All that they really care about is that the transaction is not reversed and not double spent. This is the core competency of bitcoin blockchain.

This means that all the data required to be (stored forever) on the blockchain does not actually include the script data. In the extreme it should just be inputs and outputs, plus a small amount of data that does not have to inlclude what the (script) commitments are.

Validation and Execution

There’s a distinction between validation and execution. We see this in two places. In general in computer science, when you talk about turing machines in the context of Post’s Theorem, which shows that it’s strictly easier to validate the execution than it is to execute the script itself, because you can simply provide a witness which shows execution instead of executing the script.

In crypto we talk about validation vs execution. In computer science it’s about how much expressiveness is required. Verification of something can be done in zero knowledge where the helper data is not revealed to everyone, but through the magic of cryptography everyone can verify that the extra data existed and it was correct.

In addition to execution vs verifiability distinction, there’s verifiability vs public verifiability:

  • Blockchain verifiers must check that coins are only spend with correct authorisation, and only once.

  • They don’t ncecessarily need to know what "correct authorisation" means, they just need to agree on it.

  • Consider moving coins to a multisig output, where multiple distrusting signers check external conditions before signing to move them to their final destinations (Gibson 2017)
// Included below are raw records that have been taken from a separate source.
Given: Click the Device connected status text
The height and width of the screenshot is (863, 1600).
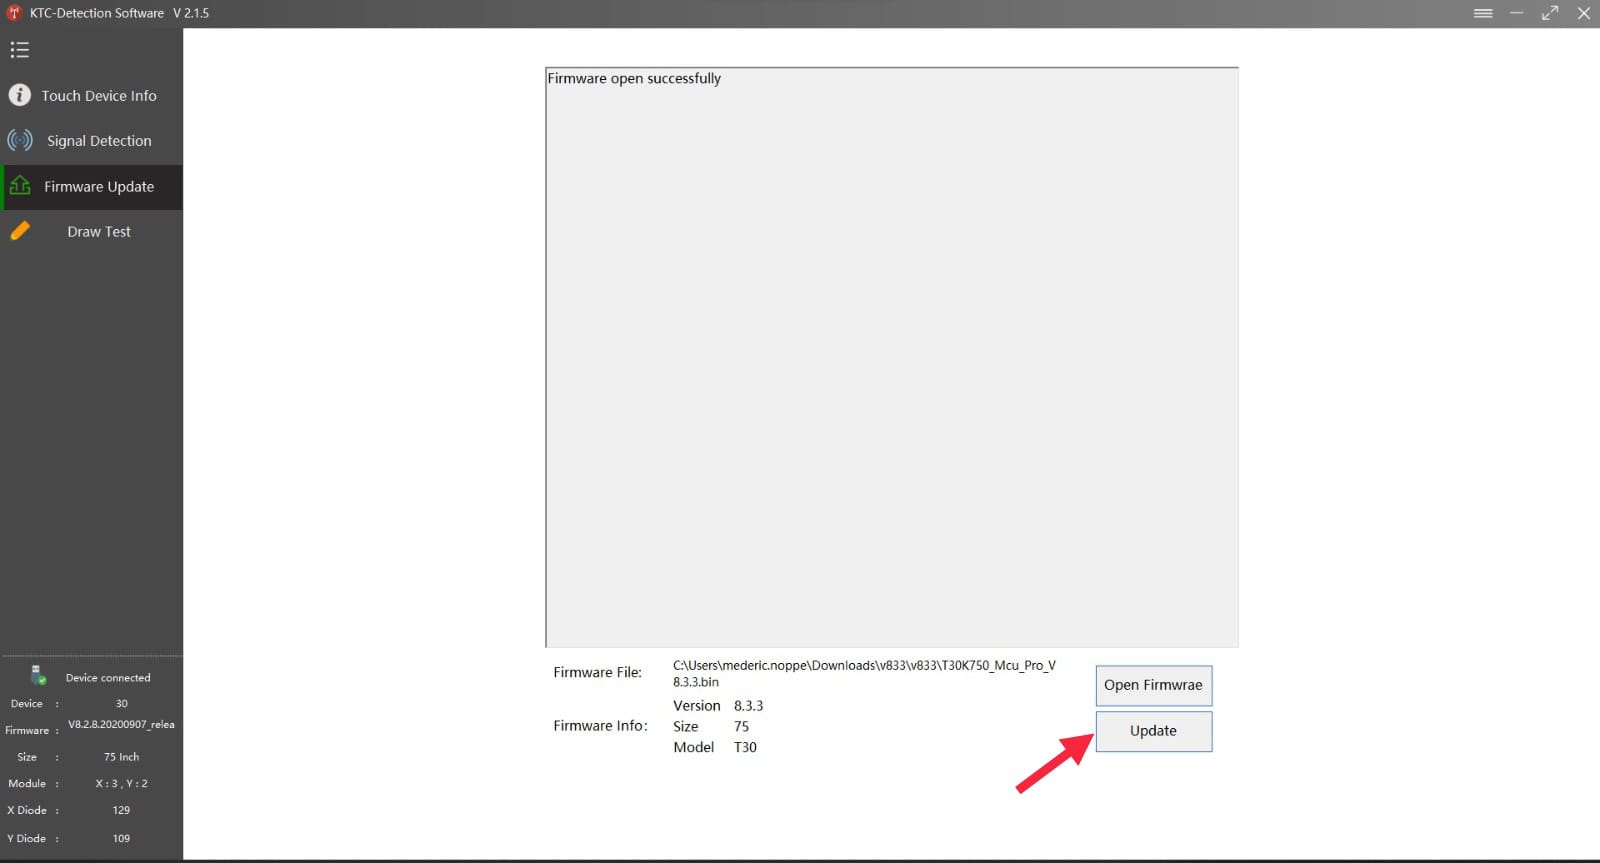Looking at the screenshot, I should tap(108, 678).
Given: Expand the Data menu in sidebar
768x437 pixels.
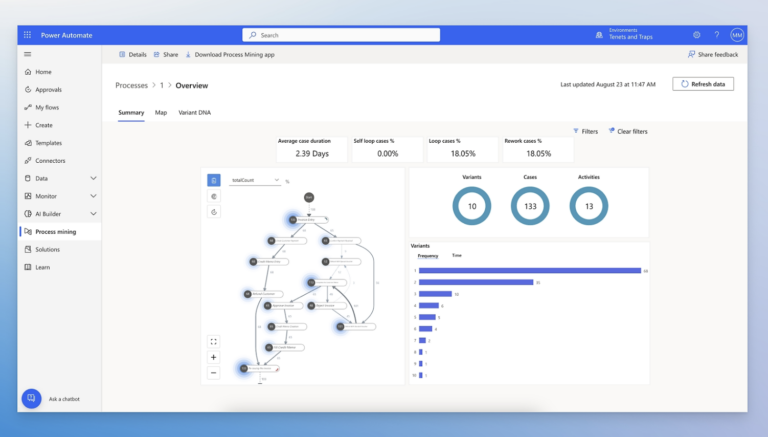Looking at the screenshot, I should click(x=93, y=178).

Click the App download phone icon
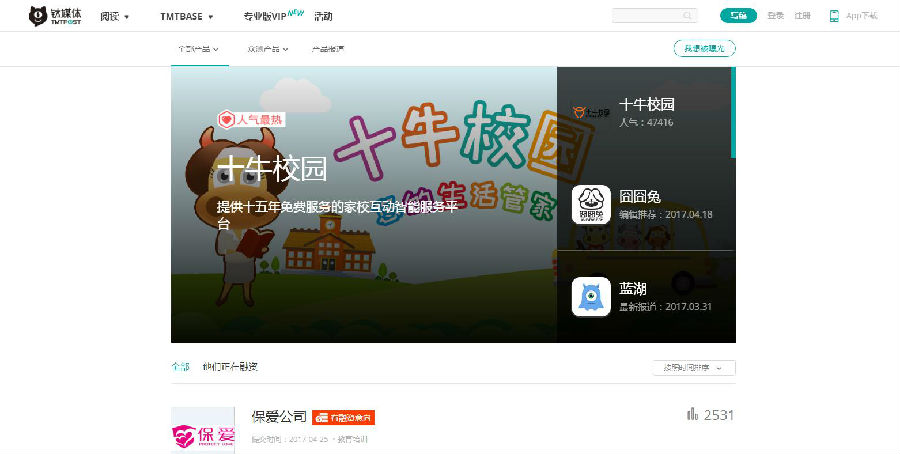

The blockchain verifiers care about the state of the system like where the coins are, how many coins there are, what they are assigned to and so on. When they see a transaction, they want to know that the transaction is authorized and that they agree. But they don’t care too much what it truly means. When you’re transacting, you care about faithful execution and the rules you want to enforce. But everybody else doesn’t care- only that the rules were followed and that whoever owned the money before was somehow okay with it moving. This is much more nebulous thing than what the transactor probably cares about.